They're also really hard to draw in ASCII.
The key thing to understand about elliptic curves is that they're a
setting analogous in many ways to one we're more familiar with, the
multiplicative integers mod p. So if we learn how certain primitive
operations are defined, we can reason about them using a lot of tools
we already have in our utility belts.
Let's dig in. An elliptic curve E is just an equation like this:
y^2 = x^3 + a*x + b
The choice of the a and b coefficients defines the curve.
The elements in our group are going to be (x, y) coordinates
satisfying the curve equation. Now, there are infinitely many pairs
like that on the curve, but we only want to think about some of
them. We'll trim our set of points down by considering the curve in
the context of a finite field.
For the moment, it's not too important to know what a finite field
is. You can basically just think of it as "integers mod p" with all
the usual operations you expect: multiplication, division (via modular
inversion), addition, and subtraction.
We'll use the notation GF(p) to talk about a finite field of size
p. (The "GF" is for "Galois field", another name for a finite field.)
When we take a curve E over field GF(p) (written E(GF(p))), what we're
saying is that only points with both x and y in GF(p) are valid.
For example, (3, 6) might be a valid point in E(GF(7)), but it
wouldn't be a valid point in E(GF(5)); 6 is not a member of GF(5).
(3, 4.7) wouldn't be a valid point on either curve, since 4.7 is not
an integer and thus not a member of either field.
What about (3, -1)? This one is on the curve, but remember we're in
some GF(p). So in GF(7), -1 is actually 6. That means (3, -1) and (3,
6) are the same point. In GF(5), -1 is 4, so blah blah blah you get
what I'm saying.
Okay: if these points are going to form a group analogous to the
multiplicative integers mod p, we need to have an analogous set of
primitive functions to work with them.
1. In the multiplicative integers mod p, we combined two elements by
multiplying them together and taking the remainder modulo p.
We combine elliptic curve points by adding them. We'll talk about
what that means in a hot second.
2. We used 1 as a multiplicative identity: y * 1 = y for all y.
On an elliptic curve, we define the identity O as an abstract
"point at infinity" that doesn't map to any actual (x, y)
pair. This might feel like a bit of a hack, but it works.

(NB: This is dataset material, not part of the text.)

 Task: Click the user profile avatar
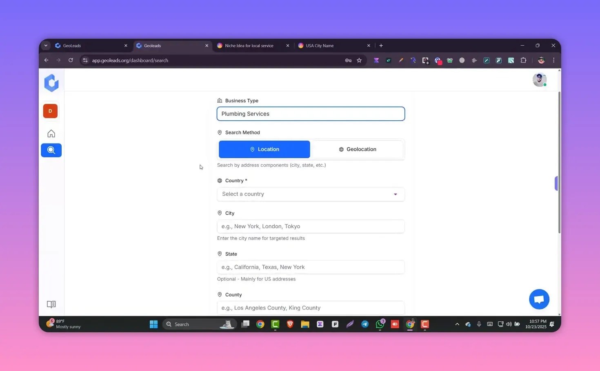click(539, 80)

On the curve, we have the straightforward rule that P + O = P for
all P.
In your code, you can just write something like O := object(),
since it only ever gets used in pointer comparisons. Or you can use
some sentinel coordinate that doesn't satisfy the curve equation;
(0, 1) is popular.
3. We had a modinv function to invert an integer mod p. This acted as
a stand-in for division. Given y, it finds x such that y * x = 1.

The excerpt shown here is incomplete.